Nothing plain about plein air
By:
Leslie Silverman
This year’s Black Hills Plein Air Paint Out, hosted by the Hill City Arts Council, drew a wide variety of artists to the Heart of the Hills region. Two of them, Michael Walter and Nick Hix, show the diversity of the field that comes to compete for best in show and cash prizes.
Walter heard about the Pelin Air show through an advertisement in a Plein Air magazine. He had wanted to do it last year but the dates did not work out. But this year he jumped in.
“I’ve been waiting all year to come here,” he said. Walter has been to South Dakota before. “I remember the scenery and thought ‘I would love to be painting out here.’”
Walter came all the way from Wexford, Pa., a suburb of Pittsburgh and much like the Black Hills in terms of trees and hills.
But Walter notes some differences.
“I love the color of the pine bark. It’s different back home,” he said. “I like drawing and painting hemlocks because they have that ruddy tannin color to them and the pines out here have that same orangey tan but they’re much bigger pattern bark.”

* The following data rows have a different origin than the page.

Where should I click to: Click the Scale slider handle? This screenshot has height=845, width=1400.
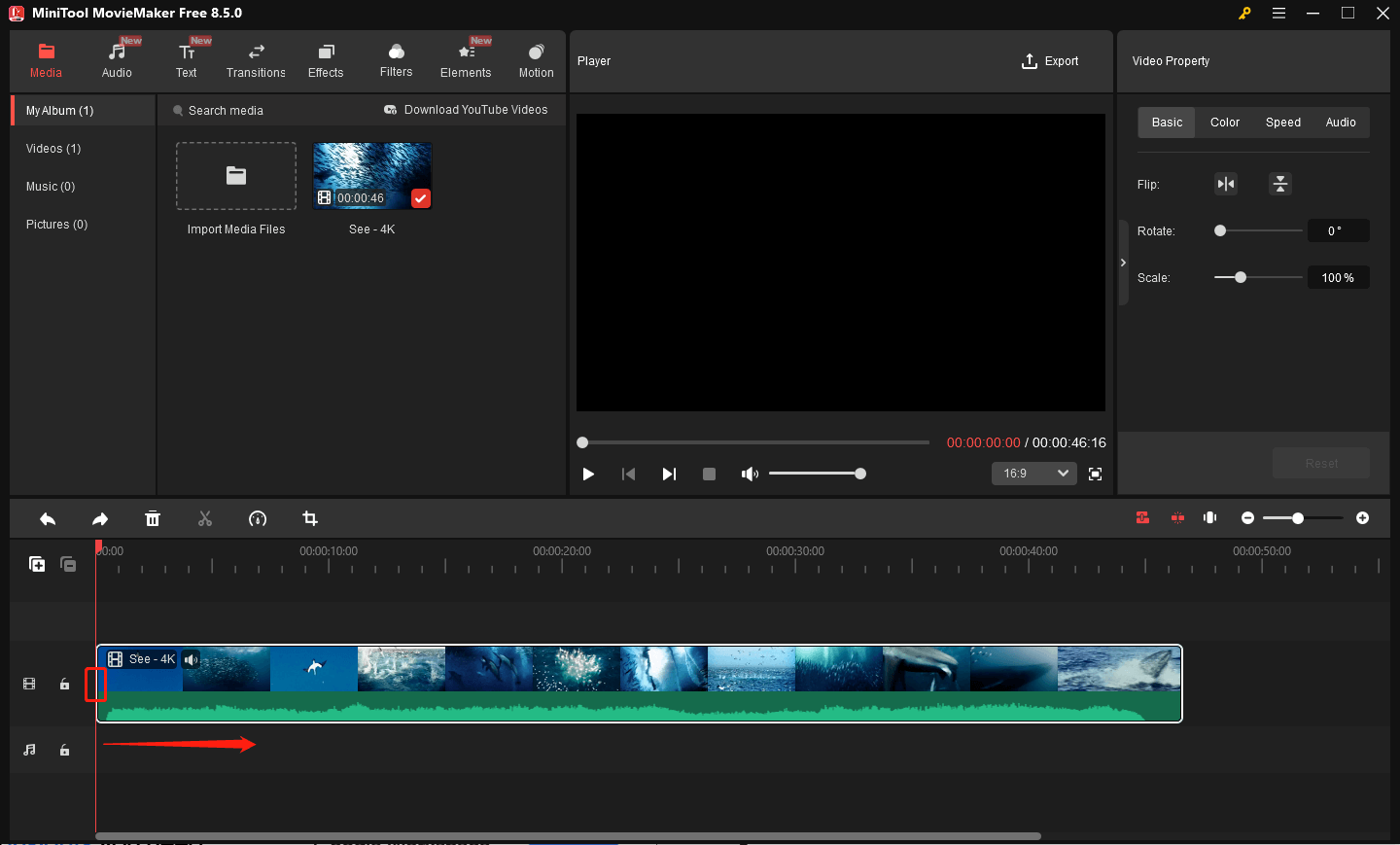pyautogui.click(x=1241, y=278)
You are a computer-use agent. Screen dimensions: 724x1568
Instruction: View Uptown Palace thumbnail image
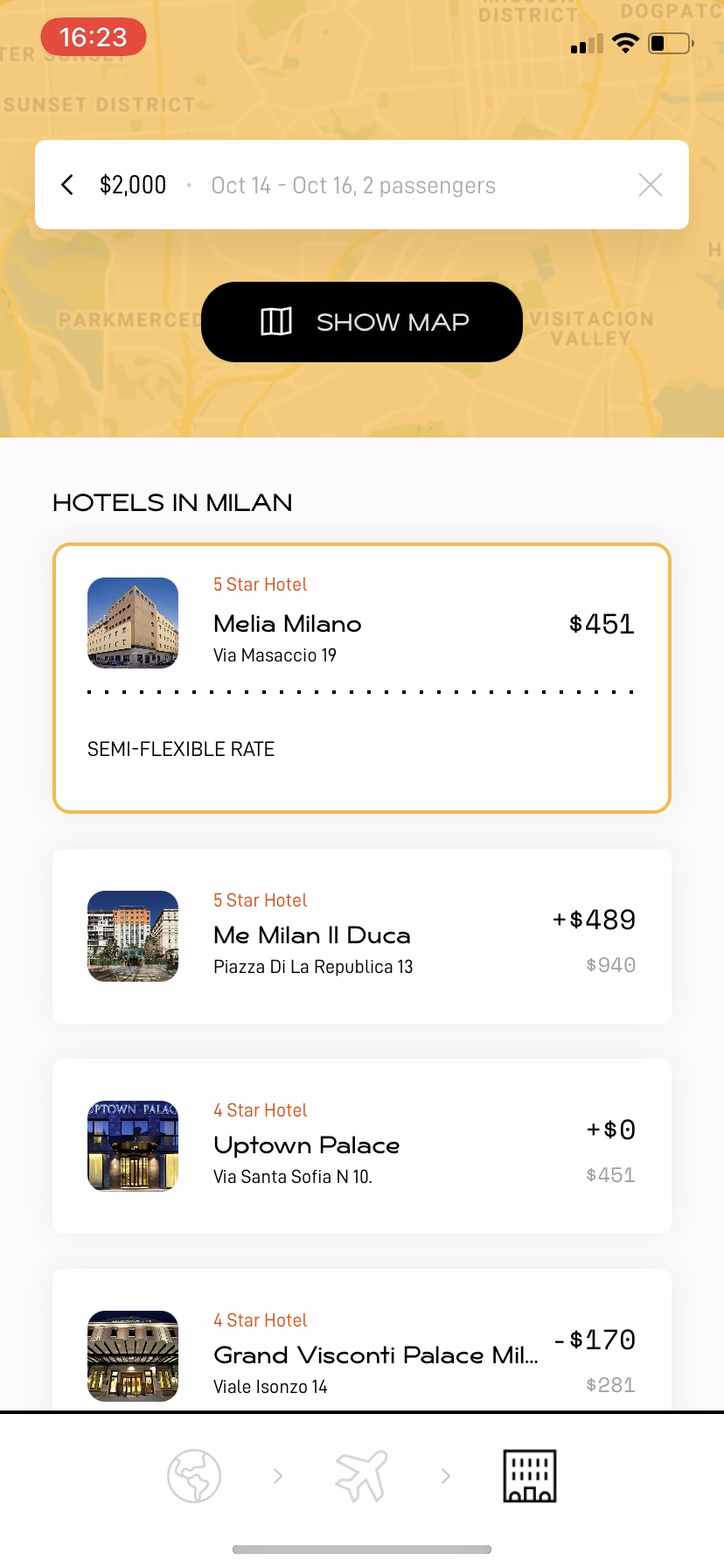coord(133,1146)
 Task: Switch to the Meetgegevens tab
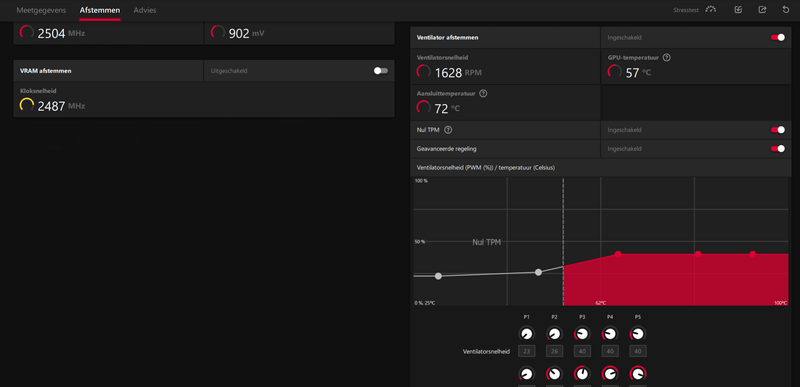click(x=41, y=10)

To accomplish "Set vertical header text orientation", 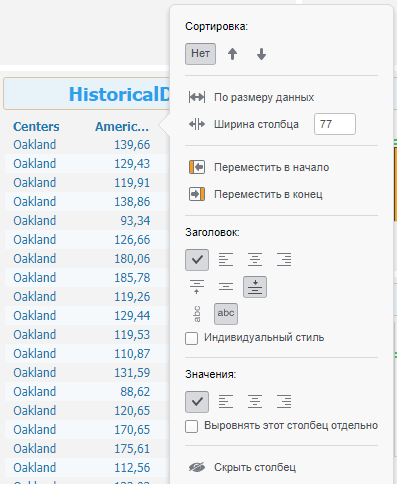I will pyautogui.click(x=197, y=314).
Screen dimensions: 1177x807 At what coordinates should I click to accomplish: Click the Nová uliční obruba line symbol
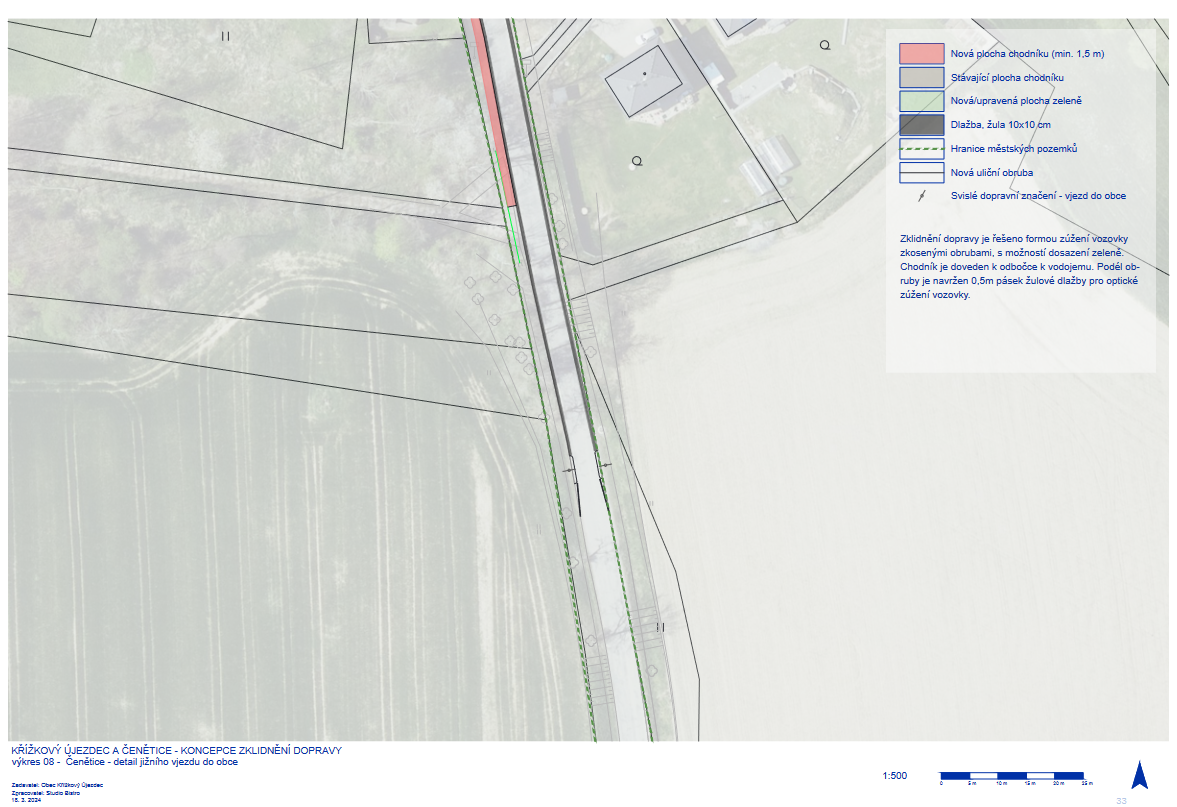tap(921, 172)

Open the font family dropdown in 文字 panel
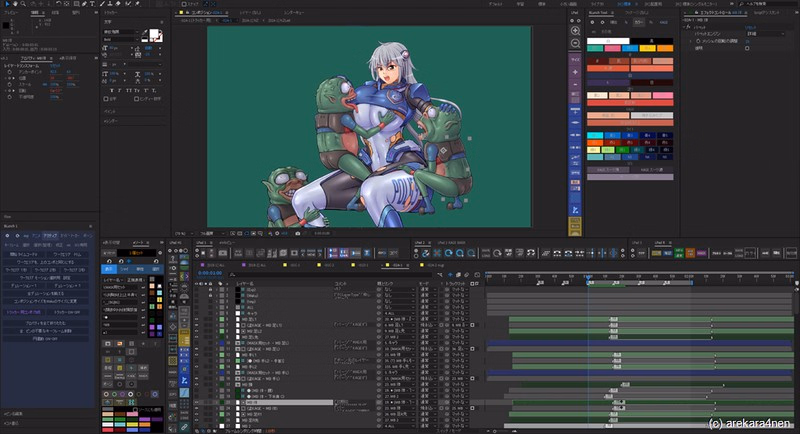tap(123, 33)
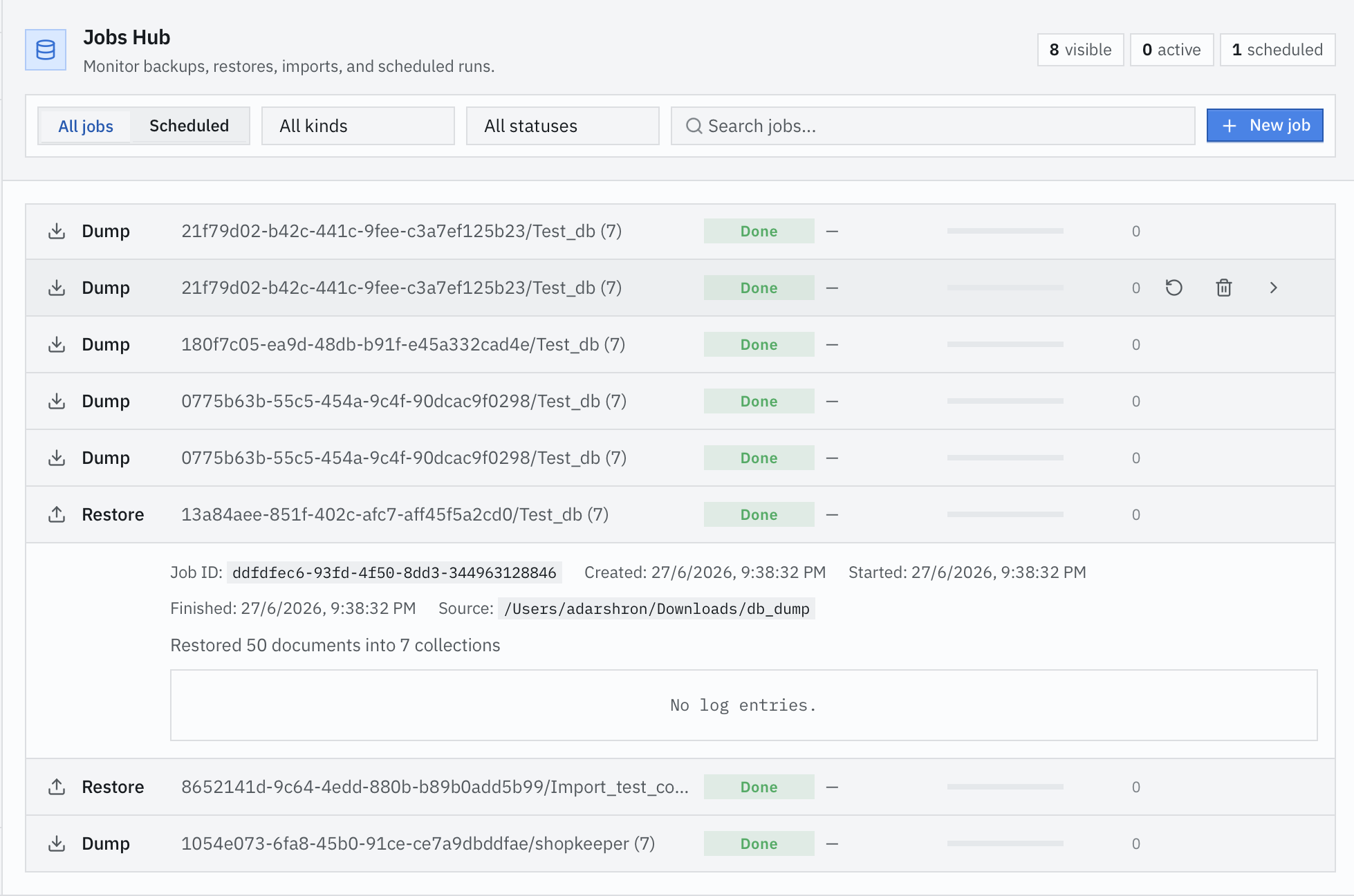Click the progress bar of the first Dump job
Image resolution: width=1354 pixels, height=896 pixels.
1005,231
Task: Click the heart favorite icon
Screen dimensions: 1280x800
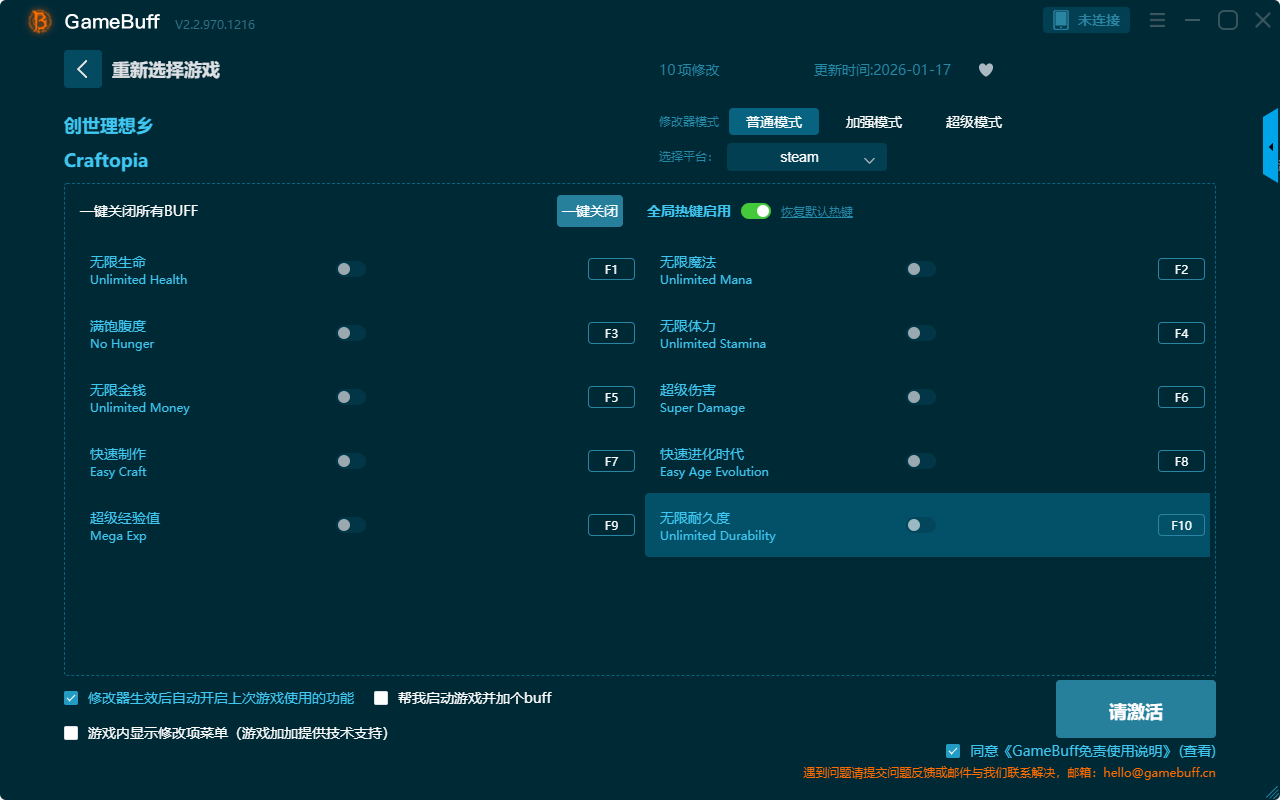Action: click(985, 70)
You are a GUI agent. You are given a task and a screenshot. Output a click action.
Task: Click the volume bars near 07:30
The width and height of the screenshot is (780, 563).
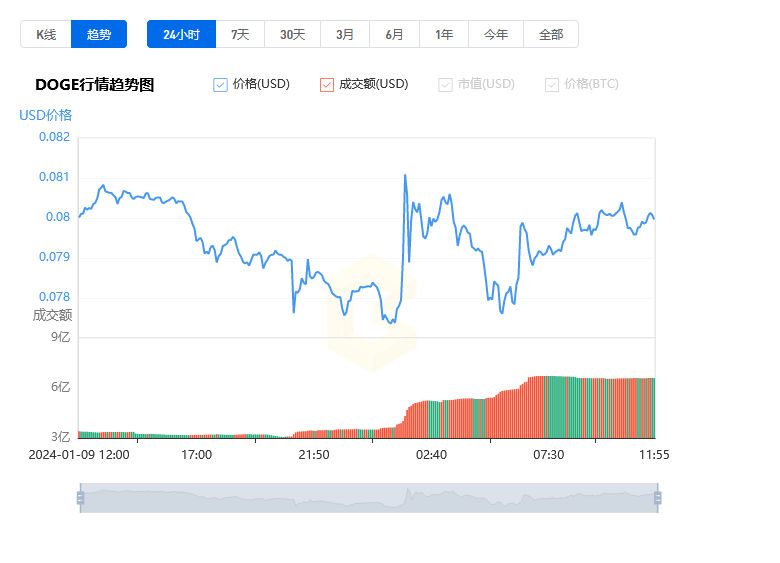pyautogui.click(x=548, y=407)
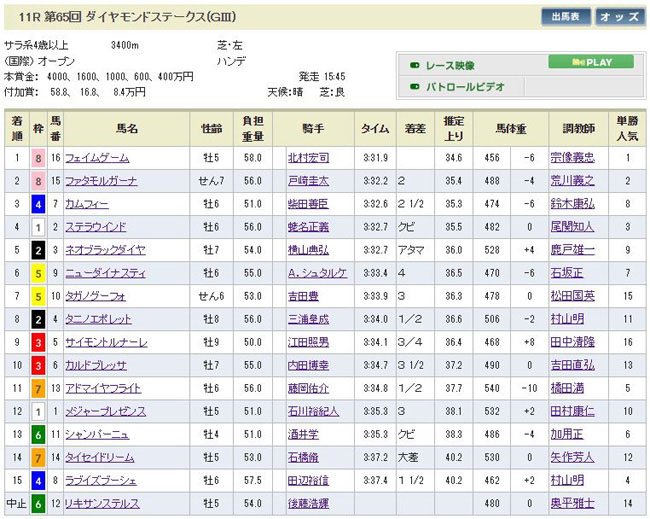Image resolution: width=650 pixels, height=519 pixels.
Task: Open horse page for フェイムゲーム
Action: 97,158
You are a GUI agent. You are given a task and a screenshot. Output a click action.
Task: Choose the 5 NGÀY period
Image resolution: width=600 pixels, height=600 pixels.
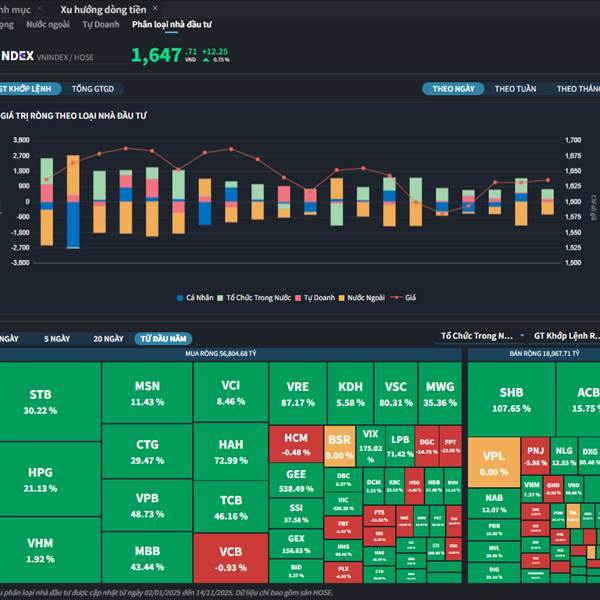[57, 339]
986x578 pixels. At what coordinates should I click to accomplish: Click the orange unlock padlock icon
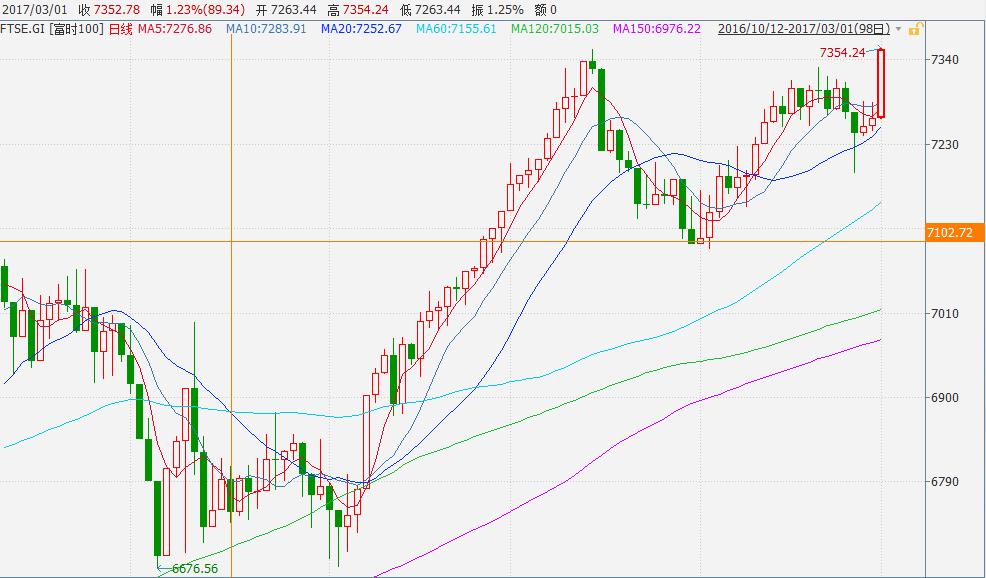[914, 29]
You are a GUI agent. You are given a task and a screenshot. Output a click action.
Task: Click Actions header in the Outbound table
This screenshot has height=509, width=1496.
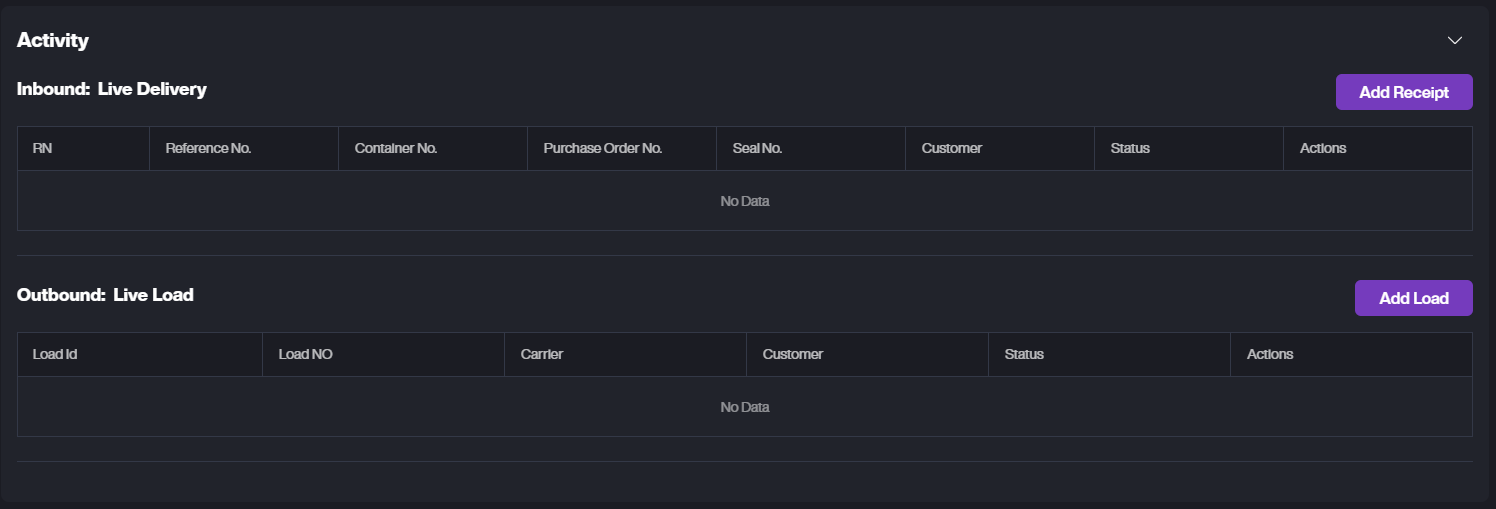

He describes the rocks in the Black Hills as well.
“Back home it’s all the sandstone and limestone,” he said. “But here they look like they’ve been scoured and rolled ... and that wonderful lichen-colored granite ... I’m looking for those color differences between cobalt and teals and oranges and just the striking diagonals that are formed by the rocks and the trees and the meadows.”
Even the grass out here, he notes, is “soft and wavy” as opposed to the short grass he sees back home.
Walter has been painting since he was a child but has been focusing on landscapes since 2009.
“In the warm months I like to go out and paint landscapes because I react to the color,” he said. “Very, very rarely do I have any element of built environments.”
As such he was concerned about the quick draw event in which artists were asked to stay in town and focus on the more “urban” landscape of Hill City.
“Usually I look at a landscape as just a pattern of color and light and contrasting sizes and shapes,” he said. “I don’t do an underdrawing at all. I go straight in with the color.”
Nick Hix is a local artist from Rapid City who works mostly as a bladesmith.
Hix was born in Custer and had his art in a gallery on 7th Street in Rapid City where the current Staple and Spice store is located. Hix was featured on the television show “Forged in Fire” that appeared on the History Channel in 2019.
A self-taught artist with a large portfolio of skills, Hix focuses mainly on metal sculptures and creates custom blades in his forge behind the fairgrounds in Rapid City. He has been painting for 39 years but he doesn’t get to do it much because “life interferes.” He usually paints for himself.
“This is one of the first times I got into a contest,” Hix said. “Since we were up here this summer and found out about it I thought this is something we’d enjoy doing.”
Hix’s entries to the Plein Air show were all urban landscapes: a scene from Deadwood, a snapshot of the Mint Bar in downtown Sheridan, Wyo., a vision of the Alpine Inn and a rendering of the Jon Crane Gallery.
Hix concerned himself with several things as he painted his first submission into the contest “First the Wind,” which forced him to weight his easel with a Menard’s bucket and caused his paint to dry very quickly, causing him to use a paint retarder. He said oils are different from acrylics in that oils don’t dry out. His other concern was time.
“I don’t paint with a time schedule,” Hix said.
Like all the Plein Air artists his submission was due by 4:30 that afternoon. He figured he would work on his painting all afternoon.
As he applied paint to his palette and then his canvas, Hix noted he is mostly a studio painter, “so this isn’t really my deal.” But Hix loves urban landscapes.
“I like the idea of bringing trees, flowers and stuff into the urban landscape. I like busy scenes with lots of action.”
Hix began by getting the perspective, taking his time to really look at the scene and create a vision in his mind. He then went to work blocking, getting everything blocked in before he began construction of the piece. This meant painting with two colors, black and blue.
“All the highlights will come in later,” Hix said. “We need shadows for buildings to come over with lights for the street.”
He says the hard part for him is getting started.
“When you get started it’s all very difficult finding subject matter. Once you’ve started it begins to change,” he said. That’s when he begins to calm down.
As for when his painting is done, “That’s a really good question. It’s hard to know when you’re finished. Suddenly it hits you. You run out of things to paint,” he said.
Tanner Lamphere took home the Thursday Best of Day while Friday’s best of day went to Alissa Millsap.
Best downtown Hill City went to Stephen Randall.
Jill Tesnow won the People’s Choice award, with the Artist’s Choice award going to Mary Boylan. Kimberly Larson got honorable mention.
Best of Show went to Cheryl LeClair-Sommer for her work entitled “Hidey Hole.” LeClair-Sommer found the spot behind Pine Street and noted “the morning light is perfect.”